(Activity) Both the line with "Viewport: 1256px width, 692px" and the line with "Given: Open replies for '以后开着灯玩' comment" in the records below must appear in the output, along with every line between them, exactly and with nothing added.

(Supplied records)
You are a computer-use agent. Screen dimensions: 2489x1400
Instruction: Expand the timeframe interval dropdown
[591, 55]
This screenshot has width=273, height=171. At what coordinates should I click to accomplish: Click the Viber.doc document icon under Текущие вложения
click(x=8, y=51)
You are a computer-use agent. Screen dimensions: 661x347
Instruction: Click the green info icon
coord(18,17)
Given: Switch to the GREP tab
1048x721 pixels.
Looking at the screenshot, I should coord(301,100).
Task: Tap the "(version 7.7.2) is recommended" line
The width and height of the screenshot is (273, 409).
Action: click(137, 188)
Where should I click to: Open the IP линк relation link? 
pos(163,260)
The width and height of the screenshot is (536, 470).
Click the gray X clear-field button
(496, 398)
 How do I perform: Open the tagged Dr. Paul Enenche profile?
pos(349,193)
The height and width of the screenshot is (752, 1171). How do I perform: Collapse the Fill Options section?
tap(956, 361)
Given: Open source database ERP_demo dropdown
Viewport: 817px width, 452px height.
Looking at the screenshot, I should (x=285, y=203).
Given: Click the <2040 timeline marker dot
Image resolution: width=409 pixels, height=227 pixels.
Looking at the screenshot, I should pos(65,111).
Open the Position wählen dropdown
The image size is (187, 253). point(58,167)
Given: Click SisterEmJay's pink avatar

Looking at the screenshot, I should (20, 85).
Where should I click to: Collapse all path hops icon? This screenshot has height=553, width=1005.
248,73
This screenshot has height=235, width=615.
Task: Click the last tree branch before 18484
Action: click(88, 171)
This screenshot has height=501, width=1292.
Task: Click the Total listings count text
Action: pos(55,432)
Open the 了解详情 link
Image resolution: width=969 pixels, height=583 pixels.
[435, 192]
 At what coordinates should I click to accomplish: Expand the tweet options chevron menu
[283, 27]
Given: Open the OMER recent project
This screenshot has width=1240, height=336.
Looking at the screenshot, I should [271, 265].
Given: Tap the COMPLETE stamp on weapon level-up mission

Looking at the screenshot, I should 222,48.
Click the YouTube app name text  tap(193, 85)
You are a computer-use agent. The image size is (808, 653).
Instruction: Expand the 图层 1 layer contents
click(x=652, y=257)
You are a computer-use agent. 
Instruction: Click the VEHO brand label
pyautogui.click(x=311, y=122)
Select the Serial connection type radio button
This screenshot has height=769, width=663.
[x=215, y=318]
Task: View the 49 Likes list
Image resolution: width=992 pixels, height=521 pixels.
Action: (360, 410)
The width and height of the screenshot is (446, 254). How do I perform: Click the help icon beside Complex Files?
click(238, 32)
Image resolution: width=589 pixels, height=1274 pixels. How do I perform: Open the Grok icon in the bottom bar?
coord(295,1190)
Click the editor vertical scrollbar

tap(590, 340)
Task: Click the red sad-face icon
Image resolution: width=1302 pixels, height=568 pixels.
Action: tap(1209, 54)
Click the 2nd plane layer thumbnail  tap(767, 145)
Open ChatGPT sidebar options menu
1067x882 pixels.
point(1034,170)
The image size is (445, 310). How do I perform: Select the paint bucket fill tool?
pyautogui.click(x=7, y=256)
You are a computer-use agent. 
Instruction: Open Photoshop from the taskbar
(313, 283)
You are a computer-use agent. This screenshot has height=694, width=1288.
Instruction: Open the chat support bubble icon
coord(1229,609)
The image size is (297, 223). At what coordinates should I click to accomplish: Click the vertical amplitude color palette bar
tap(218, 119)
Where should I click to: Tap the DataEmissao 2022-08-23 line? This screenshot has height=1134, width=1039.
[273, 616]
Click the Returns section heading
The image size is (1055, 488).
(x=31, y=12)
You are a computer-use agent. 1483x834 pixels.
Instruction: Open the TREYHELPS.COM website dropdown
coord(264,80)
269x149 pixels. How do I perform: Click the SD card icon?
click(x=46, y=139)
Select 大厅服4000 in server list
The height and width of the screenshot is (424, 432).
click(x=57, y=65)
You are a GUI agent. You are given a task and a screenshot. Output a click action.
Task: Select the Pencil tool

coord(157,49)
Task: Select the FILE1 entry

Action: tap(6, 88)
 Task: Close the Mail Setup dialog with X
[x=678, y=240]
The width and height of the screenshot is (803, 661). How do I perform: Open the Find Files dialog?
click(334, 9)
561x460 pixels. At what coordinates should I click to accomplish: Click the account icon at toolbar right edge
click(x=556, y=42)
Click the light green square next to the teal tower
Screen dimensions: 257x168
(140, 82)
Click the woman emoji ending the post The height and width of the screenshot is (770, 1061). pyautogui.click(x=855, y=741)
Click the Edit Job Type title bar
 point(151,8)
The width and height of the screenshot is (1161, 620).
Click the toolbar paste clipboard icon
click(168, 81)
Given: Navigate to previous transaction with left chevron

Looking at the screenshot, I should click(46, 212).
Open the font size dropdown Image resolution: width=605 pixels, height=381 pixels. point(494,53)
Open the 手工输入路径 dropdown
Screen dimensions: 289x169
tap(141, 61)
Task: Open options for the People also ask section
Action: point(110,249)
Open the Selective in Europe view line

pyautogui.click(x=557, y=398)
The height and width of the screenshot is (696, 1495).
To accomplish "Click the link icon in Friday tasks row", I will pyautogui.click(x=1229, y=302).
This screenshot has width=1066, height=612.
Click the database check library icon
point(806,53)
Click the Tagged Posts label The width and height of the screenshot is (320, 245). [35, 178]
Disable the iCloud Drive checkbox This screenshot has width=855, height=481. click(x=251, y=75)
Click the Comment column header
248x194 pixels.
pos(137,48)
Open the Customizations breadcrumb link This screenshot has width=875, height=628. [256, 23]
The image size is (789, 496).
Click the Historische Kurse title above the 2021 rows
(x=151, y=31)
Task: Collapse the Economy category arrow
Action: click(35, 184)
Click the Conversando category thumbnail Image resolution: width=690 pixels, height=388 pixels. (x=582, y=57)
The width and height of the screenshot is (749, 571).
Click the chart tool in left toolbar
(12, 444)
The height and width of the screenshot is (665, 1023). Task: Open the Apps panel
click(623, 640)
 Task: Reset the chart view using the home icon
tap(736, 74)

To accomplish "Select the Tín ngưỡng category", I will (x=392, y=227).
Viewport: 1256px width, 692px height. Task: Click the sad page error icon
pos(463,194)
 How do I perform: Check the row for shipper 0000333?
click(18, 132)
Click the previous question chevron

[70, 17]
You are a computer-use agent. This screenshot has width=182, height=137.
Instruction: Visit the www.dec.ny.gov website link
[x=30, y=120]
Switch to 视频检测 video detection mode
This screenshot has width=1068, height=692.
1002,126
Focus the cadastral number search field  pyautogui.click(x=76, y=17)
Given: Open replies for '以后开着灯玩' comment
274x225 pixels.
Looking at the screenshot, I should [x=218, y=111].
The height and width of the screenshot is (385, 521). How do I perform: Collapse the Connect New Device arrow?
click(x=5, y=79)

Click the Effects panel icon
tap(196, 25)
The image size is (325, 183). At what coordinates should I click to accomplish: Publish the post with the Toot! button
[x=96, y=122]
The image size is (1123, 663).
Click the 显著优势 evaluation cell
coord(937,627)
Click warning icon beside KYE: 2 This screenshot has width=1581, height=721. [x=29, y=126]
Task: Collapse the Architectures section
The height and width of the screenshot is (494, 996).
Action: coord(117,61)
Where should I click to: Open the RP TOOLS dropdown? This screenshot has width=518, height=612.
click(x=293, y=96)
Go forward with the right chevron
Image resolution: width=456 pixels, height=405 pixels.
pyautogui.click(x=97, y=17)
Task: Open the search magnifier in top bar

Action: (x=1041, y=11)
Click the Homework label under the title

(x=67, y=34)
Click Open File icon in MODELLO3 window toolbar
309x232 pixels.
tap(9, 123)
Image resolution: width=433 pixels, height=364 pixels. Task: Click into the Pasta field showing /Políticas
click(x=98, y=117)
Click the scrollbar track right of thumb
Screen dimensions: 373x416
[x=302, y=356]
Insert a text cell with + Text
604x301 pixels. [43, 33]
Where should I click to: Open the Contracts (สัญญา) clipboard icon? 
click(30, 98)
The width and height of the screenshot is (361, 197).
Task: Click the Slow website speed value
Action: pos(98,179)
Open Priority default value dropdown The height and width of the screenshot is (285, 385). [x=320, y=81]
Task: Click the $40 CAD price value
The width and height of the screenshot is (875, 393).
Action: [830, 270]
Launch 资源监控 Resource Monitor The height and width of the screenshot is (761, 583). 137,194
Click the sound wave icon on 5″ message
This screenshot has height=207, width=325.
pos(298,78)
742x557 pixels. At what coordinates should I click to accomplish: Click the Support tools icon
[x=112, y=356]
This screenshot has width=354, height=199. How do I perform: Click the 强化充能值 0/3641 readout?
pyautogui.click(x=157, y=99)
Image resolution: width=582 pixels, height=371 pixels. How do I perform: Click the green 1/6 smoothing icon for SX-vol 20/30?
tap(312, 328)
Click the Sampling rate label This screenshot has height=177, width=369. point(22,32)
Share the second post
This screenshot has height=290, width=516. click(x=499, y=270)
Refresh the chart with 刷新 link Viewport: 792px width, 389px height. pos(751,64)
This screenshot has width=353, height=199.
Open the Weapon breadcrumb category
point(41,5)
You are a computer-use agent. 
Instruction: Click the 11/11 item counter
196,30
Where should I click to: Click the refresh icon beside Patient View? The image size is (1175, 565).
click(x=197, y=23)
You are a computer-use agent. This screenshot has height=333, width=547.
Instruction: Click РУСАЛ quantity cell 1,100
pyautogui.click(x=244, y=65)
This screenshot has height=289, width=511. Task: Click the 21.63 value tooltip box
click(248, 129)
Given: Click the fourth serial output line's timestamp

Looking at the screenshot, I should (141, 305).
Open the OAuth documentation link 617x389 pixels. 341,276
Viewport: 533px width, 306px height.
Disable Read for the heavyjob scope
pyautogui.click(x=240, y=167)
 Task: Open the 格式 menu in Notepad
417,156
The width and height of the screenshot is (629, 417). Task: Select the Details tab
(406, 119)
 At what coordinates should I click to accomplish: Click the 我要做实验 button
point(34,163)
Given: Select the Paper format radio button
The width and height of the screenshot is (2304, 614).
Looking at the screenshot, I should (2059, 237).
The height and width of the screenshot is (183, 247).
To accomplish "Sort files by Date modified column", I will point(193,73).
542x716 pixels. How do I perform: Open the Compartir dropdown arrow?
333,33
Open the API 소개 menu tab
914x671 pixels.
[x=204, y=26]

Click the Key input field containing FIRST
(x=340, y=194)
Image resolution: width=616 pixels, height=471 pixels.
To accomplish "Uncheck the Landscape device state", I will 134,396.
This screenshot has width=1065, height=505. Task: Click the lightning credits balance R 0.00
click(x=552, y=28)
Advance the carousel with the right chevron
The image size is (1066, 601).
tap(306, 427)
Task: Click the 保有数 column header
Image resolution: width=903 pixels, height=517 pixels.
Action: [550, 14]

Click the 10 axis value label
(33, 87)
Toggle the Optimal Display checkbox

(Answer to this task)
Viewport: 1256px width, 692px height. Task: Click the sad page error icon
pos(463,194)
 How do I perform: Check the row for shipper 0000333?
click(18, 132)
Click the previous question chevron

[70, 17]
You are a computer-use agent. This screenshot has width=182, height=137.
Instruction: Visit the www.dec.ny.gov website link
[x=30, y=120]
Switch to 视频检测 video detection mode
This screenshot has width=1068, height=692.
1002,126
Focus the cadastral number search field  pyautogui.click(x=76, y=17)
Given: Open replies for '以后开着灯玩' comment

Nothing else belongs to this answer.